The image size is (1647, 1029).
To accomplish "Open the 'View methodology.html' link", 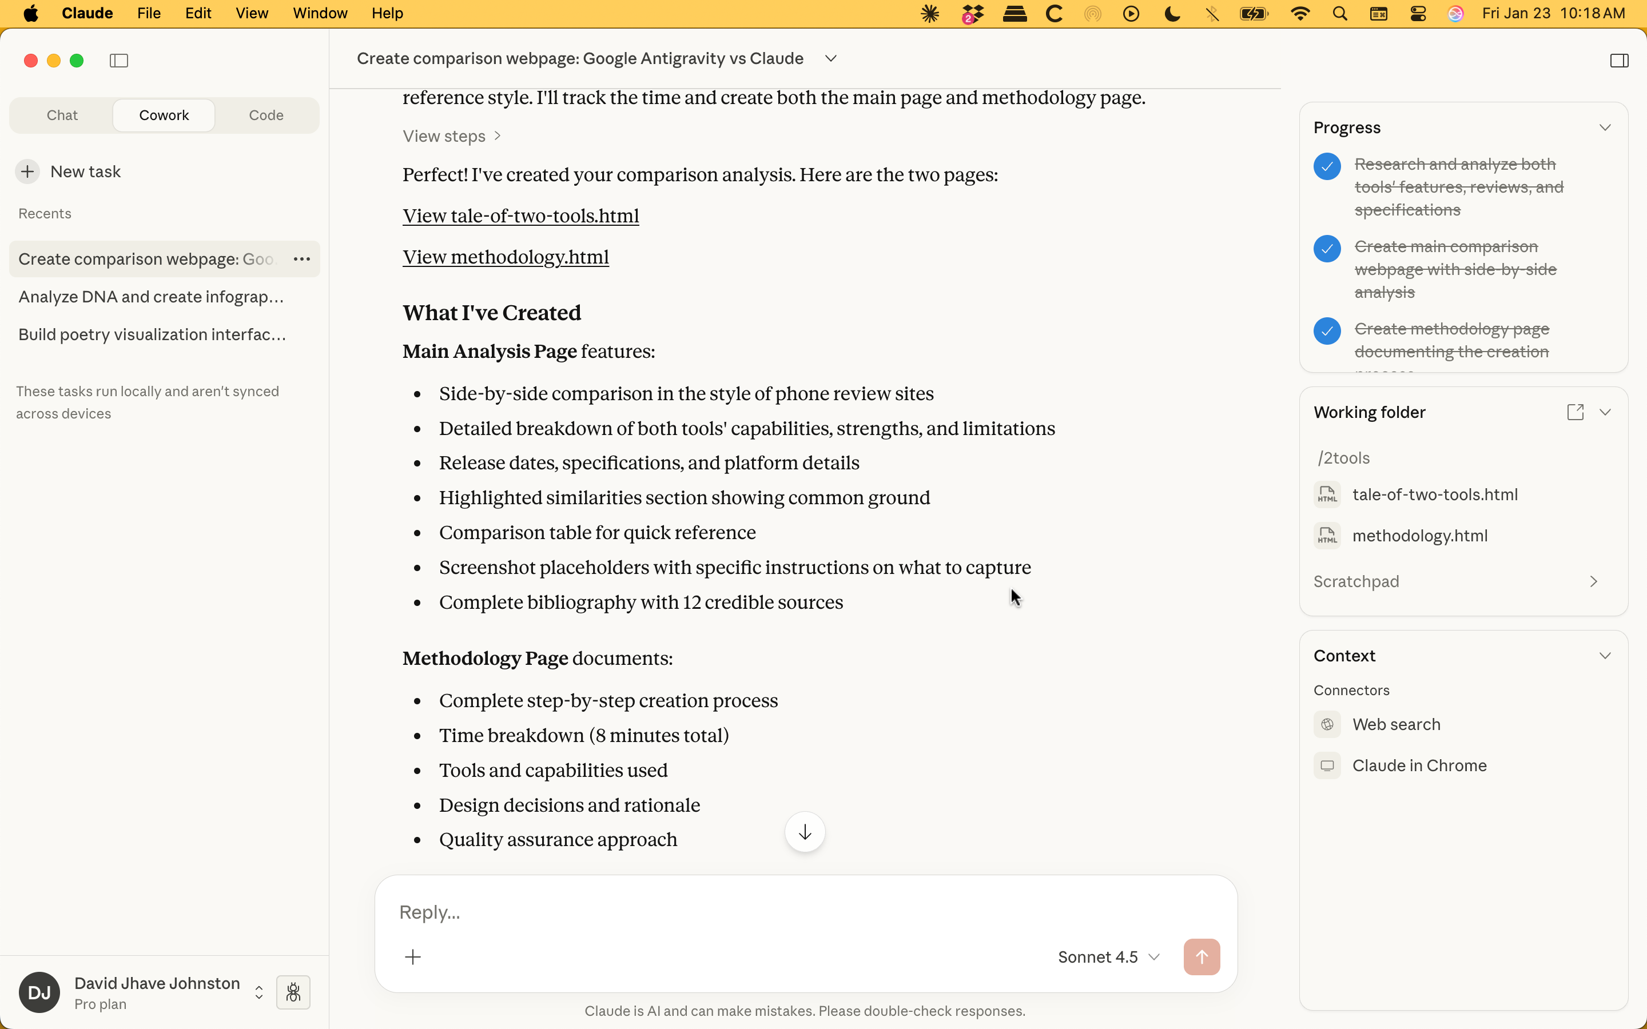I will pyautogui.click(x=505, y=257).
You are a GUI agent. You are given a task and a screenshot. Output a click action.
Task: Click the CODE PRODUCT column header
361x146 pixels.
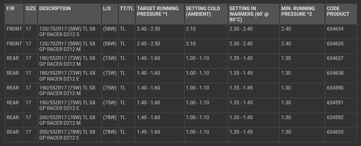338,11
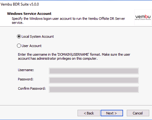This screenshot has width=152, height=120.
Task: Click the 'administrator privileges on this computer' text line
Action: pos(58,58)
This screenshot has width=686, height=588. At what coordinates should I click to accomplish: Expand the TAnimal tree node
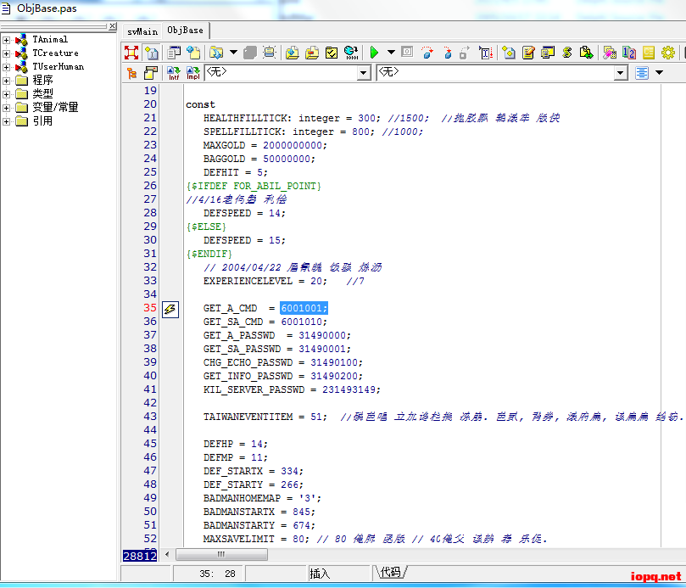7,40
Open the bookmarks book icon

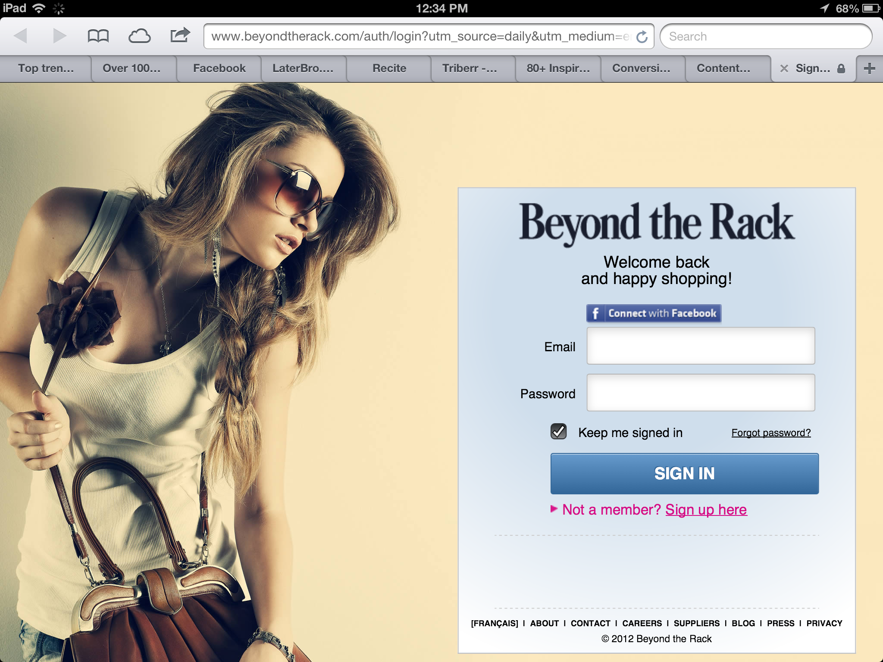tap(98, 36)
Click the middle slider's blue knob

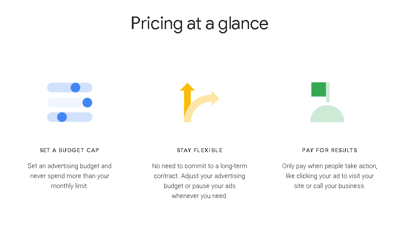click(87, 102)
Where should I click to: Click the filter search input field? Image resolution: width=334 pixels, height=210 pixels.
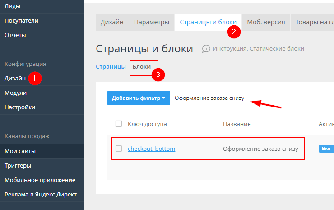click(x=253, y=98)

--

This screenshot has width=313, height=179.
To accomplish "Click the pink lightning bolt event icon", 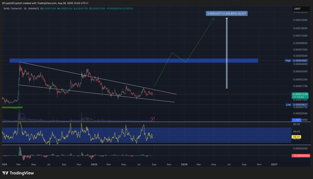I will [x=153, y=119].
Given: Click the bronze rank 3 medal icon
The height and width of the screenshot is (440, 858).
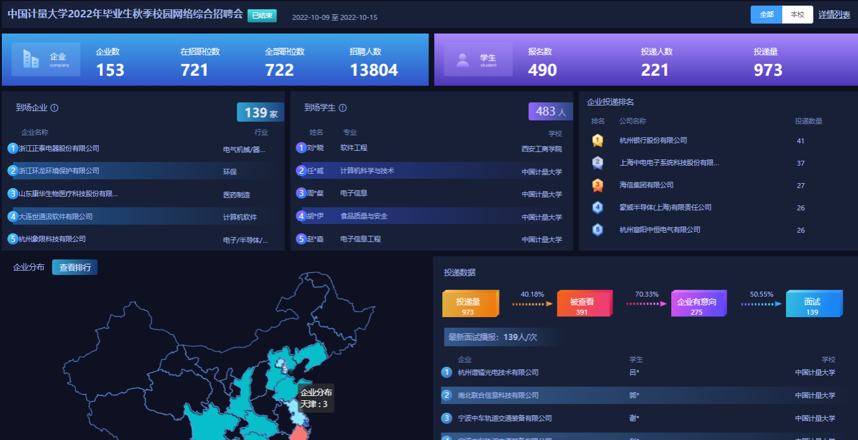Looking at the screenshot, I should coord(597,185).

==

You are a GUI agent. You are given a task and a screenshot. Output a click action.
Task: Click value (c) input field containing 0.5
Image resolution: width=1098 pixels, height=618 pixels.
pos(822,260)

• [Directions for this task] Rewrite the lines from the one with "Given: Click the bronze rank 3 medal icon" through the one with "Looking at the", replacing "bronze" with "silver" and keeping everything else the same. Leave the pictures out.

• [Worked solution]
Given: Click the silver rank 3 medal icon
The height and width of the screenshot is (440, 858).
Looking at the screenshot, I should coord(597,185).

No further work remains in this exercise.